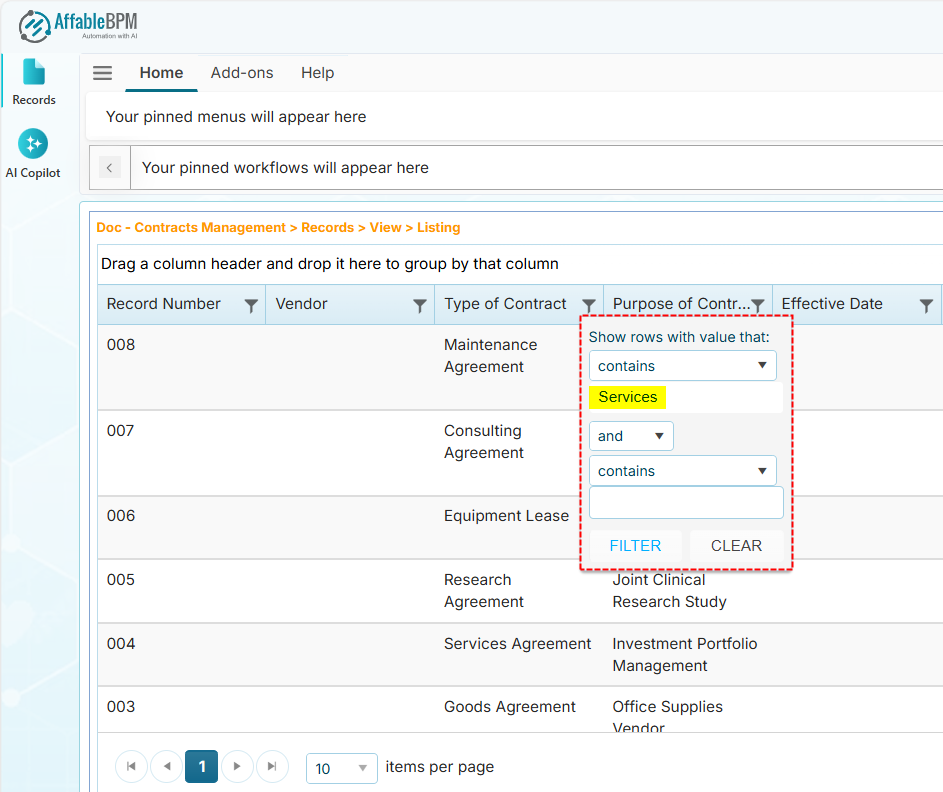Open the Records panel from the sidebar
This screenshot has width=943, height=792.
33,81
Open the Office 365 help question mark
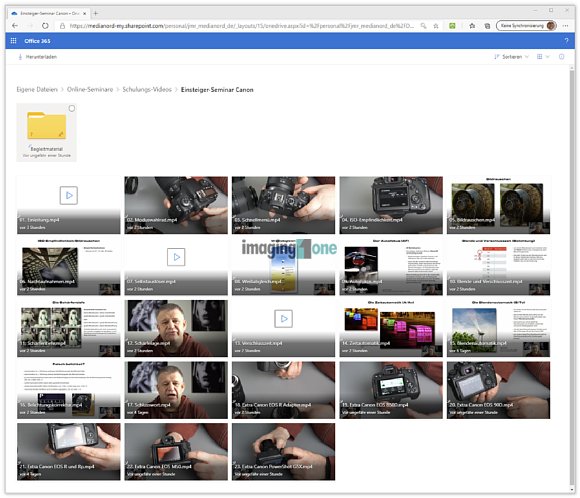Image resolution: width=580 pixels, height=498 pixels. pos(566,41)
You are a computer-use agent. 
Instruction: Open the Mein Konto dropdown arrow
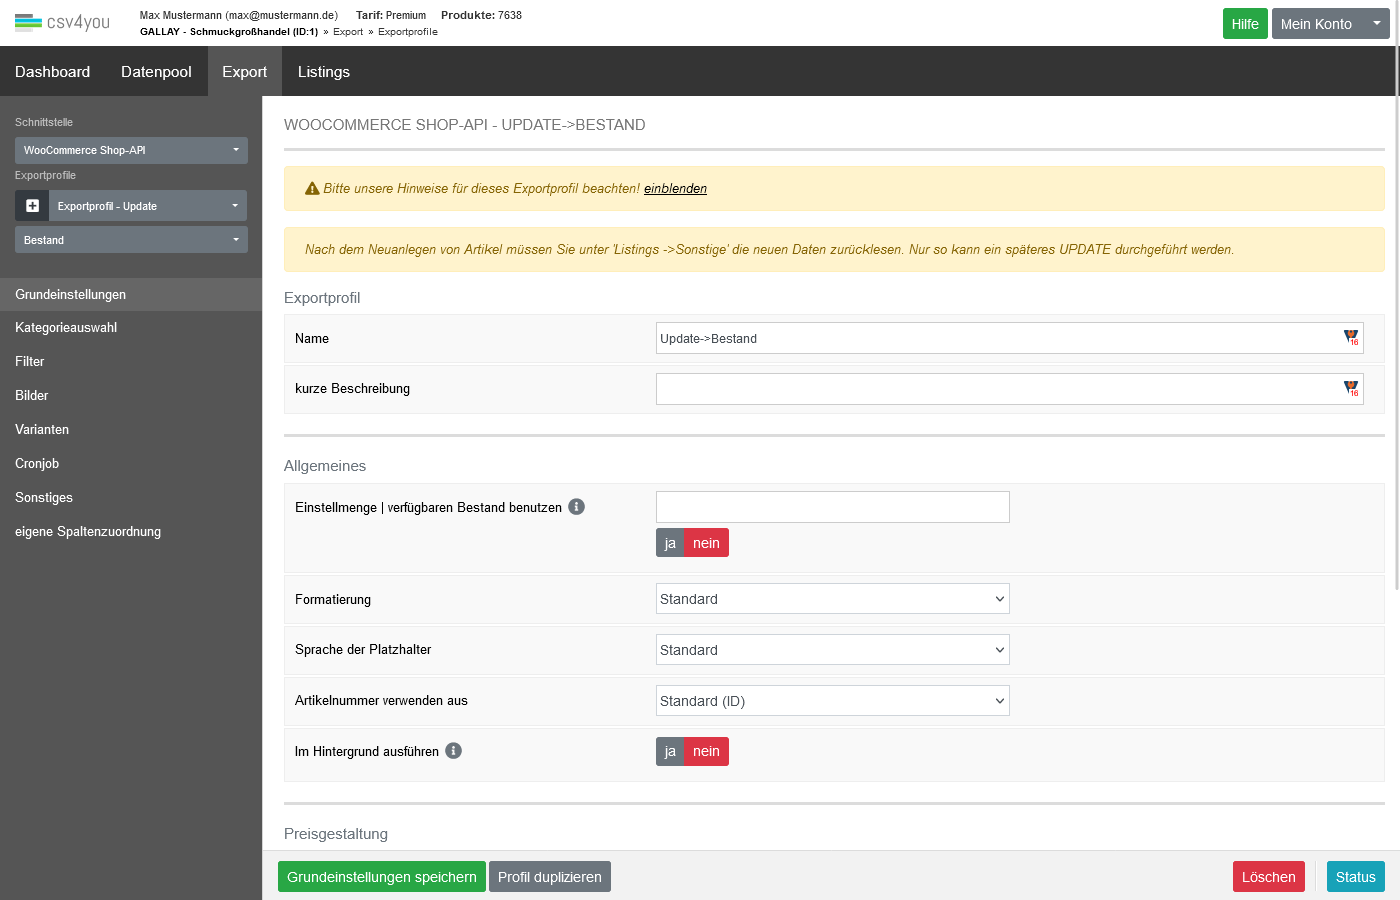pyautogui.click(x=1376, y=23)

++++++

Written request
Could you copy all the rows above word for word, leaving the pictures out?

Written solution
Open the Records panel from the sidebar
This screenshot has width=943, height=792.
33,81
Open the Office 365 help question mark
Image resolution: width=580 pixels, height=498 pixels. pos(566,41)
You are a computer-use agent. 
Instruction: Open the Mein Konto dropdown arrow
pyautogui.click(x=1376, y=23)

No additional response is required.